Quick Review of the Lab
In this Lab, you will learn how to model and forecast time-series. We will use Python packages for machine learning and data visualizations. The time-series data that we use in this Lab has been collected from Abilene Network. The data shows the traffic bit-rate on one of the links in the network. The time interval of sampling is 5 minutes.

We apply two types of transformations on the time-series data. First, we change the range of timeseries values, and second, we use the difference operator. The goal of these changes is to remove trend and variance violation in the data (i.e., to have stationary time-series).

We use three models: Multi-Layer Perceptron (MLP or Feedforward Neural Network), Support Vector Regressor (SVR), and Long Short-Term Memory (LSTM) Networks. MLP and SVR are examples of traditional machine learning algorithms while LSTM is a well-known deep learning algorithm.

We perform the modeling and prediction on the transformed time-series (instead of the original timeseries). We use the five prior (residual) values of a sample as the feature set. Then we fit a model on the training samples and evaluate the model on the test samples. Finally, we compare results of the three models.

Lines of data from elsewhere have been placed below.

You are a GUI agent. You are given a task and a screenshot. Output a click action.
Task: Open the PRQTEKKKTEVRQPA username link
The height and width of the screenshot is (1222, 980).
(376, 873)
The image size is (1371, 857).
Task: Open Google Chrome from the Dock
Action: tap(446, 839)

Briefly, the process of the time-series modeling and prediction in this Lab consists of the following steps:

•       Reading the original time-series from file (time_series.csv).

•       Transforming the data: map values into the range of [-1, 1].

•       Transforming the data: apply the difference operator to obtain the residuals.

•       Create the dataset (train and test sets).

•       Fit a model on the training samples.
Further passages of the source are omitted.